Марта намочила в лохани белье, помешивая его ореховой скалкой, и стала мурлыкать песенку. В кухонное окно врывался запах мокрого сада. Ветер раскачивал ветви грушевого дерева, с которого уже обобрали плоды. Тихонько скрипнула дверь, и, шлепая босыми грязными ножонками, вошел сынишка Марты, с полными пригоршнями орехов. Кудряшки, черные как смоль и длинные, как у девочки, падали ему на лоб.
Моника вскочила. Пулей метнулась к выходу и побежала, по лужам и грязи, к дороге на Нэву.
В красноватых отблесках света, проникавшего из ущелья, деревья Нэвы казались поутру почти черными. Тонкий, прозрачный туман поднимался над скалистой горловиной, а лес — сказочный, неправдоподобный — обступал ее со всех сторон гигантской клеткой.
Моника хорошо знала деревья, с самого раннего детства. Одинокая дикарка, она играла в лесу, как дома. Она утопала в папоротниках по колено, и они смачивали ей кожу свежей росой или каплями только что прошедшего дождя. Стволы буков застывали в величавом, гордом безмолвии, нарушаемом лишь легким утренним ветерком да отдаленным щебетаньем птиц в ветвях. Чем выше по склону Нэвы взбиралась Моника, тем свободней дышалось ей; взор прояснялся, кровь бежала горячей. Спастись бегством от Исабели. Ничего другого у нее не было на уме, решительно ничего. Удрать, убежать от Исабели, от ее слов, ее погони.
В висках стучало, как после слишком долгого сна. Она зябла, и в душу закрадывалась тревожная грусть.

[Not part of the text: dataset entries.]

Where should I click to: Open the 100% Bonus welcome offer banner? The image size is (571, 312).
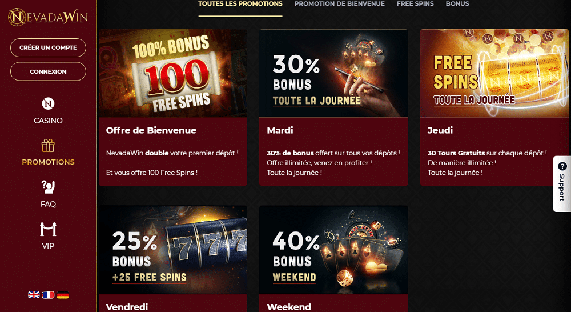coord(173,73)

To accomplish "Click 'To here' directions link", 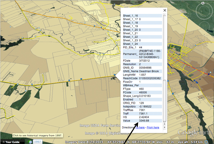I will tap(140, 128).
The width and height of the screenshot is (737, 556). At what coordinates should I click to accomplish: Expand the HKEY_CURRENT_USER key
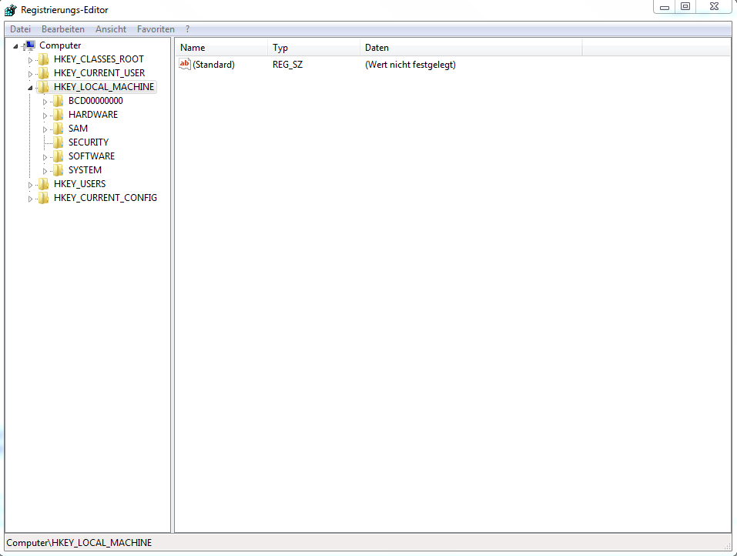pyautogui.click(x=31, y=72)
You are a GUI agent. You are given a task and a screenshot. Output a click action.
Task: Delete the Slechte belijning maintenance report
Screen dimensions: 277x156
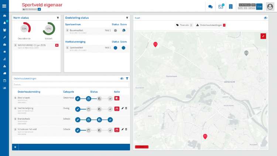[126, 108]
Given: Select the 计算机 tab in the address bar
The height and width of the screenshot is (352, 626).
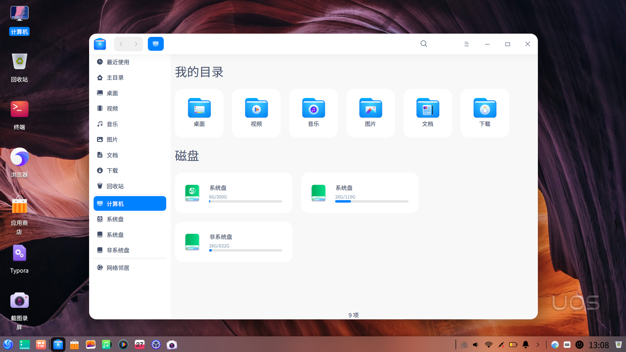Looking at the screenshot, I should click(x=156, y=43).
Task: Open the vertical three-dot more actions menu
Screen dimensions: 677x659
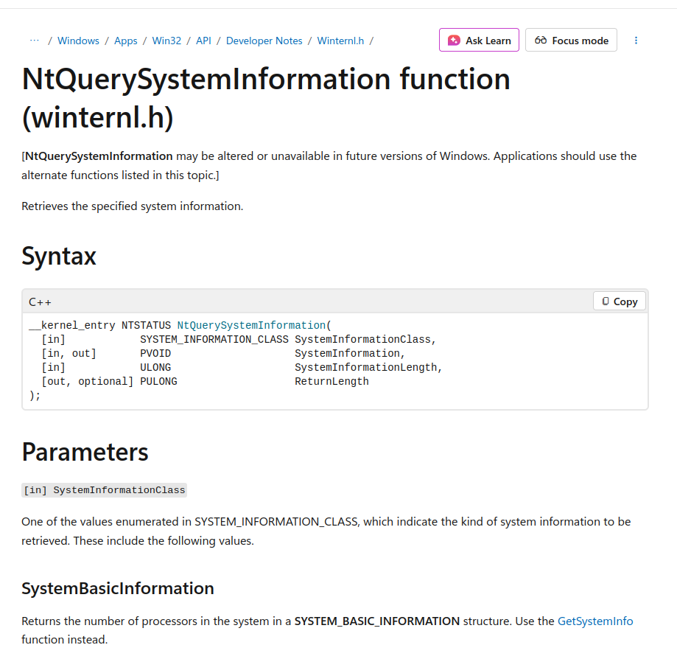Action: pyautogui.click(x=636, y=41)
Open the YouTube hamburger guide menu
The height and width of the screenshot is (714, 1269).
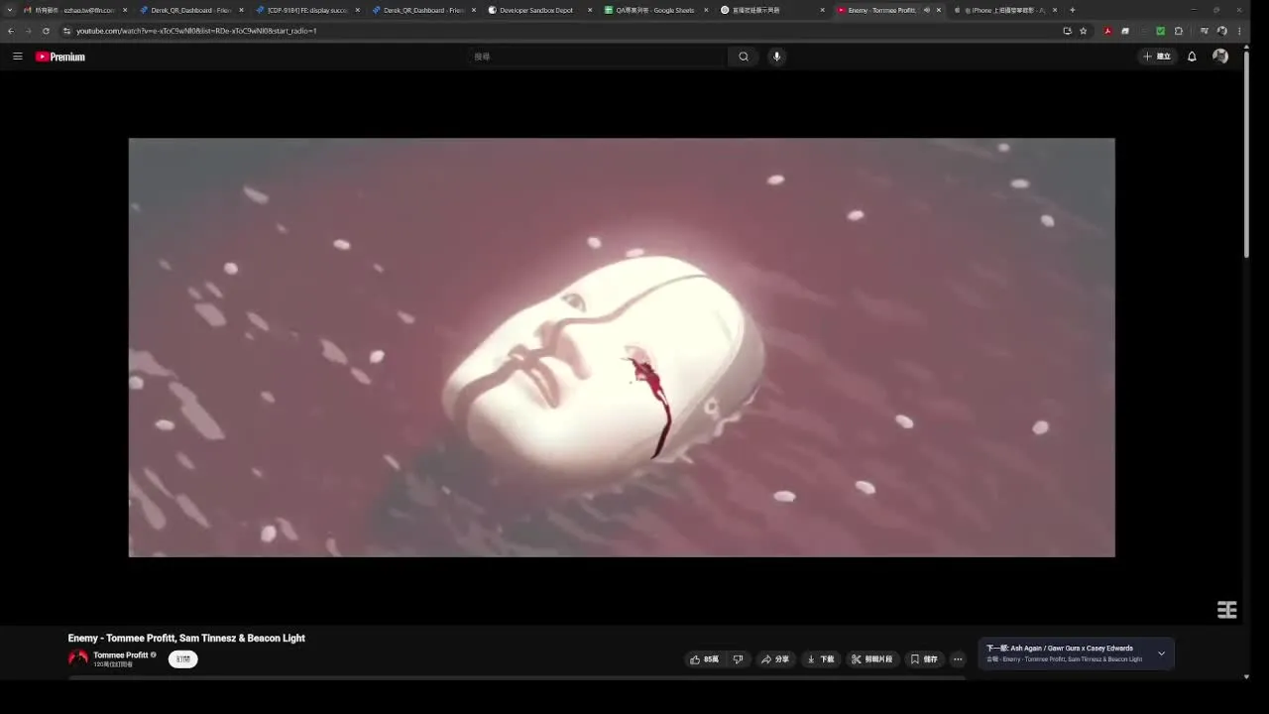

Когда из чащи деревьев, как призрак, внезапно вынырнула сторожка Даниэля, она не сразу сообразила, что это. Раньше, при другом леснике, и потом, пока сторожка пустовала, она часто приходила сюда. Но с тех пор как здесь поселился Даниэль, не поднималась ни разу. Она остановилась точно вкопанная, странное чувство охватило ее: как будто ей было видение посреди леса, как будто она и не знала, что здесь есть сторожка. К щекам прихлынула кровь. Ее вдруг охватил стыд — странный, необъяснимый. На миг возникло искушение вновь пуститься наутек, на ту сторону ущелья, к Осу или Четырем Крестам. Из ущелья, вслед солнечным лучам, красноватым дымком тянулся туман. Легкая сырость прилипала к коже.
Моника медленно подошла к сторожке. Окно было притворено. С выступа крыши падали время от времени капли, сверкая проносились в воздухе. Чуть слышно шелестела трава под ногами. К самому окну низко склонились ветви дерева с золотыми осенними листьями. Вьюнки, плющ — все растет дико, запущенно. Под окошком, у стены, мокрая от дождя скамейка. Моника подошла к полуоткрытой двери, постучалась кулаком.
— Даниэль… — позвала она тихонько, робко.
Голос ее дрожал. Никто не ответил ни на зов, ни на вторичный стук. Тогда она толкнула дверь, и та медленно, с протяжным жалобным визгом, подалась. Красноватый свет, сочившийся сквозь деревья, едва освещал комнату. Моника вошла.
В сторожке никого не было. Беленные известью стены отсвечивали каким-то мертвенным, режущим светом. Очаг еще не совсем догорел. Пригоршней багровых камней сверкали в золе угольки. Моника протянула над ними руки, чтобы согреться. Потом встала на колени и раздула огонь. В ноздри ударил запах гнилого, горелого дерева. Она зажмурилась. «Хоть бы никогда не возвращаться в Энкрусихаду». Если бы можно было остаться здесь, с Даниэлем! Если б это было возможно, она бы осталась здесь навсегда, никогда не спускалась бы вниз. В конце концов, Даниэль ей вроде как старший брат, как Сесар. Ему лет сорок, самое меньшее. Он казался ей похожим на старого побитого пса, на Солнышко. (Но ее влекло к нему, потому что он все знает, потому что в нем причина и смысл отчаяния Исабели, потому что он сын человека, из-за которого папа хотел повеситься, а он снял папу с дерева. И он увел Веронику, и воспоминание о них тяготеет до сих пор над домом, лежит на сердце Исабели огромным свинцовым грехом. А она, Моника, не собирается расплачиваться за этот чужой грех, она должна узнать все про их жизнь, и отсечь их всех от себя, либо самой навсегда от них отрешиться, теперь, когда она обрела собственную жизнь, особую, свою…) В глубине души она еще сознавала себя связанной, зависящей от этих призраков.